Getting to the 'meat' of the matter: Is eating meat good for you?

Last week, a 105-year-old Texas woman announced the secret to her longevity: eating bacon with every meal. While this story is worth mentioning for the sheer audacity of her claim, it conjures up the debate over meat’s role in the American diet and just how essential it is – or isn’t – for our bodies and our environment.

I have made no secret about being a devoted vegetarian for decades; my husband is too, and we have raised our teenage son accordingly. Over the years, emerging data has validated this very personal decision, including rising chemical levels in chicken and recent research regarding a compound found in red meat and how it affects the gut and the heart.

Red meat is chock full of saturated fat and has for years been linked to high cholesterol. But just last month, Dr. Stanley Hazen of The Cleveland Clinic published a study implicating red meat for yet another component: lecithin. Found in egg yolks, liver, beef, pork and wheat germ, lecithin turns into an artery-clogging compound called Trimethylamine N-oxide (TMAO) when exposed to certain bacteria and microbes in the human gut.

Dr. Hazen and his team found that blood levels of TMAO predict heart attack, stroke, or death “independent of other risk factors.” This means that even if your cholesterol and blood pressure are under control, you have no family history of heart disease, and you exercise regularly, simply eating a slab of steak may up your risk for a dangerous cardiac event.

Only avoiding red meat won’t do you much good either. A recent study out of Johns Hopkins University found arsenic in chicken at levels exceeding naturally occurring amounts. According to researchers, this could lead to a small increase in the risk of cancer for consumers over the course of a lifetime, adding to other known health risks of eating chicken, like salmonella poisoning and antibiotic resistance.

Meat production also takes a toll on the environment.  A 2011 article in Scientific American noted that the production, processing and distribution of meat requires huge outlays of pesticides, fertilizer, fuel, feed and water while releasing greenhouse gases, manure and a range of toxic chemicals into our air and water.

Choosing a meat-free diet – whether for your own benefit or that of the Earth – is a very personal decision and one that can seem overwhelming to many people. Finding a holistic nutritionist or doctor can do much to alleviate these concerns and help start you on the path to better eating.

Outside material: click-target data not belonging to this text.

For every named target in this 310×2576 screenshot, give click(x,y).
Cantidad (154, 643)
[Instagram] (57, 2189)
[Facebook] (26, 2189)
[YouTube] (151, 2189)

“How in the world will I get enough protein in my diet?” is an oft-repeated concern.  Beans, grains, and even certain fruits and vegetables contain varying amounts of protein, fiber and other health-promoting properties to boot – like calcium, iron, and antioxidants.  In his new book My Beef with Meat, Rip Esselstyn, son of Dr. Caldwell Esselstyn, the plant-based diet pioneer, aims to convince carnivores to change their diets once and for all. He challenges people to give up meat for 28 days, replace it with whole grains, vegetables, and beans, and keep track of how they feel throughout this four-week period. My suspicion is those who do this won’t be disappointed.

Meat pervades the diet in most Western countries, but that doesn’t mean it has to. Alternatives to meat-centric meals exist and are as close as your local food store.  By closing the door on meat, even one day a week, you open yourself up to a world full of exciting new spices, flavors and textures. For many people, the side effects of this diet include better overall health, improved energy, and the lowering of your carbon footprint. Aside from another study highlighting the dangers of eating meat - what are you waiting for?